UN help sought for Palestinian presidential elections

On January 9, 2005 Palestinians living in the occupied territories will elect a president of the Palestinian Authority in the second elections in nearly eight years. (Helga Tawil)


Palestinian Liberation Organisation chairman Mahmud Abbas has appealed to the UN to help facilitate the Palestinian presidential election, during talks in Jordan with the UN Middle East envoy. Abbas and interim prime minister, Ahmad Quraya, asked Terje Roed-Larsen to support the Palestinian elections.

They also asked that he pressure Israel to ensure voters can cast their ballots freely, Palestinian representative in Amman, Ata Allah Khairy, said.

He said the Palestinian Authority (PA) had already notified the quartet, which includes representatives from the US, UN, EU and Russia, of the arrest by the Israeli occupation army of several nominees in the southern West Bank town of Dahiriya, as well as the harassment and brief detention of two presidential candidates in Ram Allah last week.

The call came shortly after another high-ranking PA official accused Israel of jeopardising and seriously undermining Palestinian local and municipal elections due to take place in several localities in the West Bank later this month.

Jamal Shubaki, minister of local governance, charged that Israel was arresting candidates, intimidating others and threatening potential candidates with prolonged prison terms if they decided to contest the elections.

“If this flagrant interference with the elections continues, then we might very well decide to cancel or postpone the elections,” Shubaki told Aljazeera.net on Sunday. “How can a true electoral process take place in an atmosphere of intimidation by the Israeli occupation forces?”

Nominees arrested

The worst interference with the Palestinian elections so far took place in Dahiriya shortly before dawn on Friday, when a large number of troops backed by armoured personnel carriers raided the homes of four Islamic-oriented nominees for the town’s local council.

The detainees included Misbah Ahmad Zaidiya, head of the Islamic Bloc for Change, and three other members of the list, including Muhyi Battat, Ali Tall, and Ghazi Hasan Qaisiya. A fifth person, the son of one of the Islamic Bloc’s candidates, was also arrested, reportedly for running his father’s election campaign.

All four are current or retired school teachers and do not have a security history, which suggests the arrests were not motivated by security considerations.

Democracy?

“America and the world are lecturing us day and night on democracy, but when we seek to practise it, the Israeli army comes to arrest the candidates and raid their homes in the quiet hours before dawn,” Hani Abu Sharq, spokesman for the Islamic bloc, said.

“I think America is hypocritical about democracy in the Muslim world. If it wasn’t so, it would order Israel to withdraw its occupation forces from our towns and villages to enable us to have authentic elections. Obviously military occupation and democracy can’t go hand in hand.”

An Israeli army spokesman insisted that the four nominees were terrorists who were arrested for their involvement in terror.
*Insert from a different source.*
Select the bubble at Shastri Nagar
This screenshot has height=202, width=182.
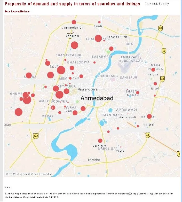click(x=138, y=92)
He described them as “fugitives and wanted persons”.

However, when told that the four had never been arrested and were teachers and civil servants who could have been arrested easily prior to the election campaign, the army spokesman responded, “This is what I have. I don’t have any further information.”

Freedom of movement

Last week, Israeli soldiers manning a roadblock between Ram Allah and Jerusalem harassed and detained a contender for the presidential election planned for 9 January 2005.
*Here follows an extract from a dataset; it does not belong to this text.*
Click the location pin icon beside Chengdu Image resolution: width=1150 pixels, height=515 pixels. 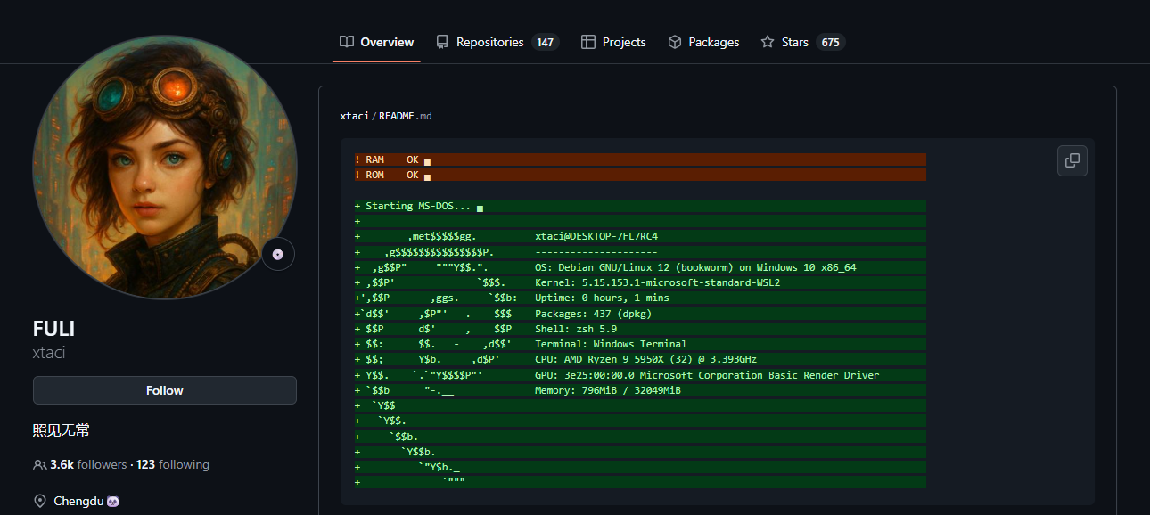tap(39, 502)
Similarly, Israeli occupation troops have been denying freedom of movement for all presidential candidates except for Fatah’s candidate Mahmud Abbas, also known as Abu Mazin.
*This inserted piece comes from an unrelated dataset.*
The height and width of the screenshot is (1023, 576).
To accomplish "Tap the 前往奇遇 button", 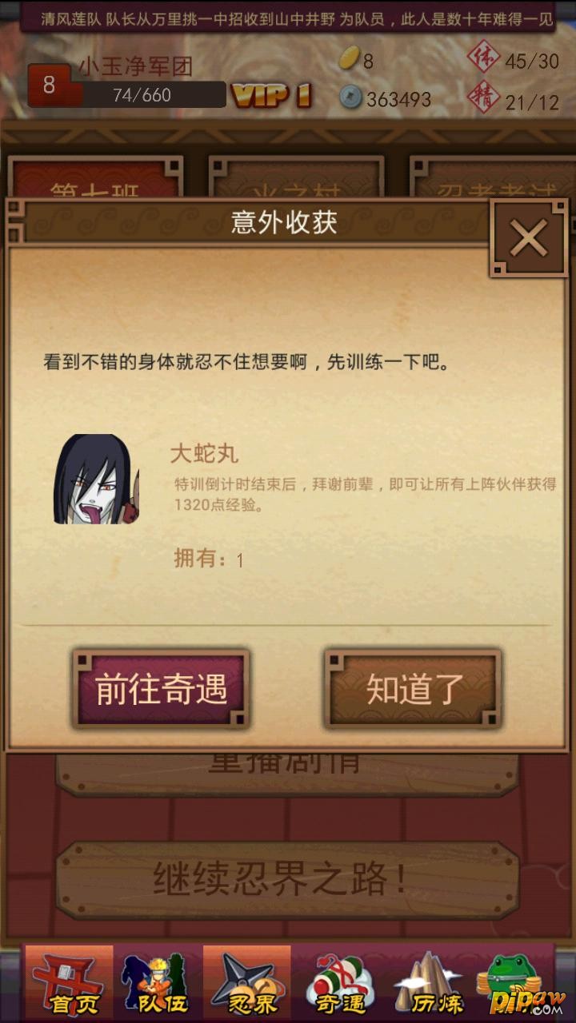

In another boost to Abbas, Israel’s cabinet agreed on Sunday to free dozens of Palestinian prisoners in a move said to show goodwill before elections to replace Yasir Arafat, according to officials.

Israeli concessions before the vote are seen as boosting the chances of Abbas, a US and Israeli favourite, amid hopes that Arafat’s death could revive chances for a Middle East peace settlement.

The freeing of Palestinian prisoners had also been expected as a gesture to Egyptian President Husni Mubarak, who released convicted Israeli spy Azzam Azzam last week. The cabinet did not say when the Palestinian prisoners would be freed or who would be on the list. Palestinians are calling for the release of all 6000 detainees many of them held without trial by Israel, during a four-year-old uprising.